For a small or mid sized business, the value of a managed service is that someone makes sure this actually works, rather than assuming it does. Backups that quietly fail, copies stored in the same place as the original, and recovery plans no one has ever tested are all common, and they tend to reveal themselves at the worst possible moment. A managed program removes that risk by setting clear targets, protecting your data properly, and proving recovery before you need it.
Backup and Disaster Recovery Are Not the Same Thing
These terms get used interchangeably, but the difference matters. A backup recovers data. If a file is deleted or a drive fails, you restore from the backup and carry on. What a backup does not do, on its own, is bring your whole operation back. If a server, your network, and your applications go down together, restoring the data is only the first step, and rebuilding everything by hand can take days.
Disaster recovery closes that gap. With disaster recovery as a service, your critical systems are replicated to the cloud and can be switched on quickly when your main environment is unavailable, so the business keeps operating while things are repaired. Backup is the right fit for most data and for longer term retention. Disaster recovery is for the systems you cannot afford to have down for long. Most businesses need both, matched to how critical each system is.
What to Protect, and How Fast You Need It Back
Two simple ideas decide how your protection should be set up, and they are worth understanding even in plain terms. The first is how much data you can afford to lose, measured as the time between backups. If your backups run once a day and a failure hits in the afternoon, you could lose a full day of work. This is called your recovery point objective. The second is how long you can afford to be down before it seriously hurts, called your recovery time objective. A system that can be offline for a day needs a very different plan from one that has to be back within the hour.
Most businesses have never put numbers to these, and they end up with protection that does not match reality, either paying for far more than they need or discovering too late that they had far less. The right approach starts by deciding, system by system, what matters and how quickly it has to come back, then building the protection to meet it.
What a Complete Recovery Program Includes
Smart Backup
Smart backup means your data is copied automatically on a schedule, stored both locally for fast restores and offsite for safety, and monitored so a failed backup is caught and fixed. The point is not just that backups run, but that someone confirms they ran and can be restored.

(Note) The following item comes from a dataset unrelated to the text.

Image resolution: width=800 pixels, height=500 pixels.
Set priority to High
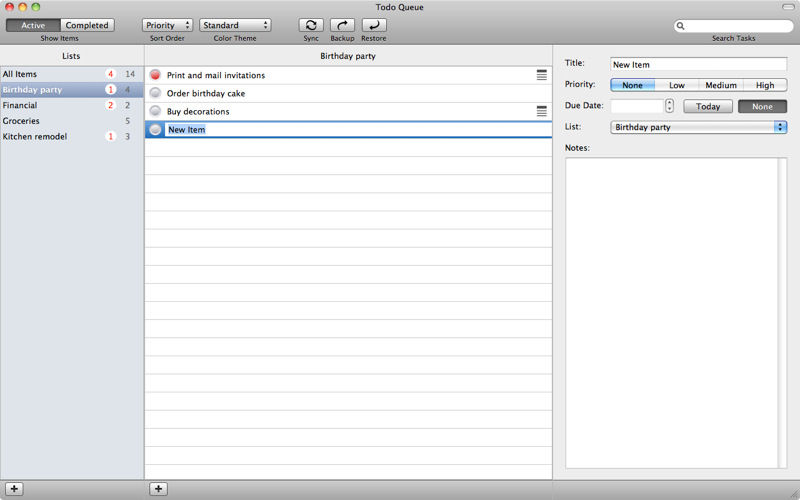click(x=765, y=85)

Disaster Recovery as a Service
Disaster recovery as a service replicates your important systems to secure cloud infrastructure, ready to take over if your main environment goes down. Instead of rebuilding servers from scratch, you fail over to the standby copy and keep working, then return to normal once the issue is resolved. It delivers fast recovery without the cost of building and maintaining a second site of your own.
Data Loss Prevention
Data loss prevention here means the safeguards that keep important information from being lost for good, whether through accidental deletion, file corruption, or an attack that targets your data. Retention rules, version history, and protected copies make sure a recoverable version always exists, even when the original is gone.
Business Continuity
Business continuity is the wider plan for keeping your business operating through a disruption, not just restoring files afterward. It covers how your team keeps working, communicates, and reaches what they need when normal systems are unavailable, so an outage becomes an inconvenience rather than a shutdown.

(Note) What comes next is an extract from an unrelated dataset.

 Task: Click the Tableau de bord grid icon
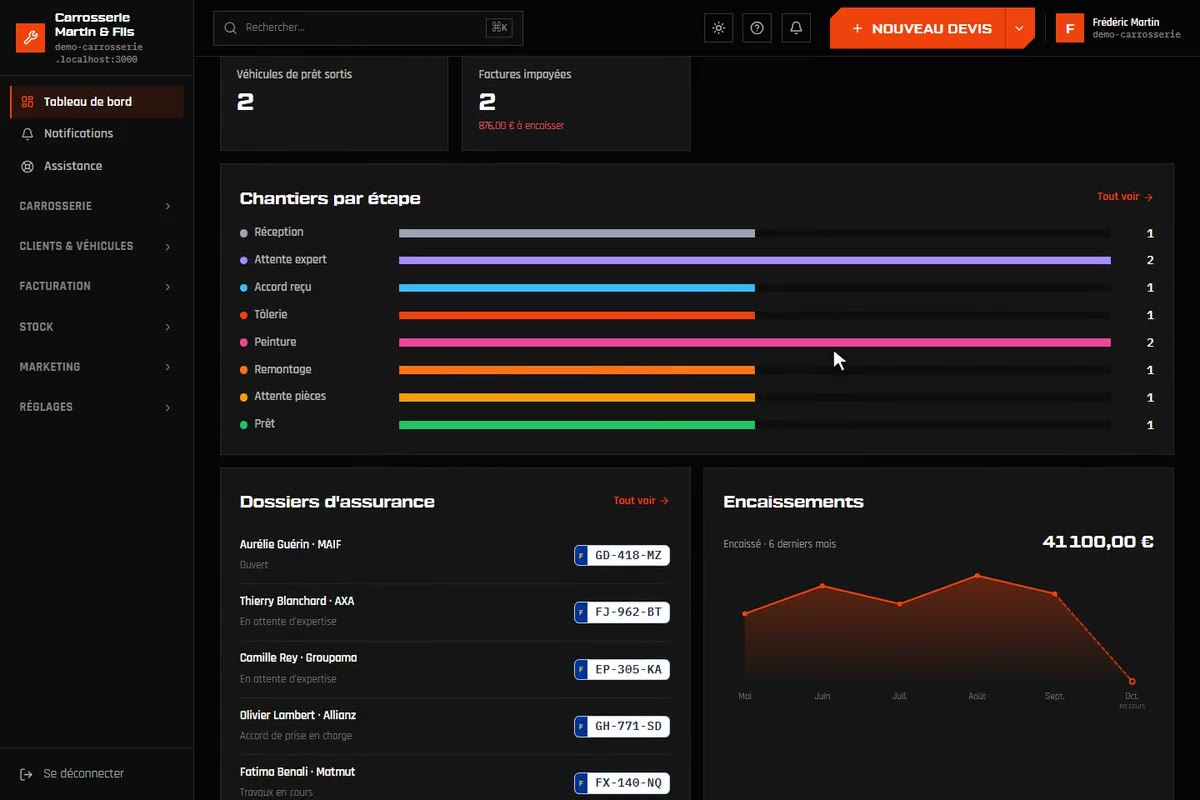point(27,102)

Why Testing Is the Part That Matters Most
The single most common reason recovery fails is that the backup or the plan was never tested. A backup that has never been restored is an assumption, and the day of a disaster is the wrong time to find out it was wrong. Regular, controlled testing confirms that your backups complete, that a real restore succeeds, and that your systems come back within the time you agreed. It is the difference between a provider who promises recovery and one who can prove it. We treat testing as part of the service, not an extra, because protection you have never verified is not really protection.

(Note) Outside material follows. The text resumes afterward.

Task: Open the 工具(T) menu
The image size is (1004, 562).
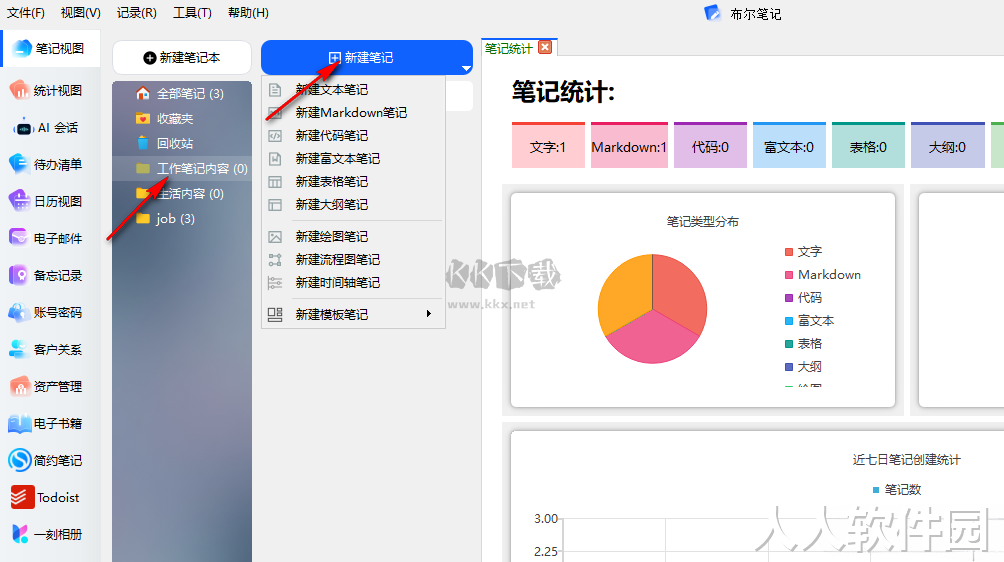Action: pos(192,13)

Local Backup and Recovery Support in Los Angeles
When a system fails, how fast you get back depends partly on having help close by. As a managed IT and recovery provider based in the Los Angeles area, GlobeVM supports businesses across Woodland Hills, Encino, Sherman Oaks, the San Fernando Valley, Santa Clarita, the Conejo Valley, and Ventura County. Local presence means we can be on site when recovery needs hands on the equipment, and that we understand the businesses here, from medical and dental practices to law firms, financial offices, and manufacturers, each of which depends on data that has to stay safe and available. The goal is simple: when something goes wrong, your business is back on its feet quickly, with as little lost as possible.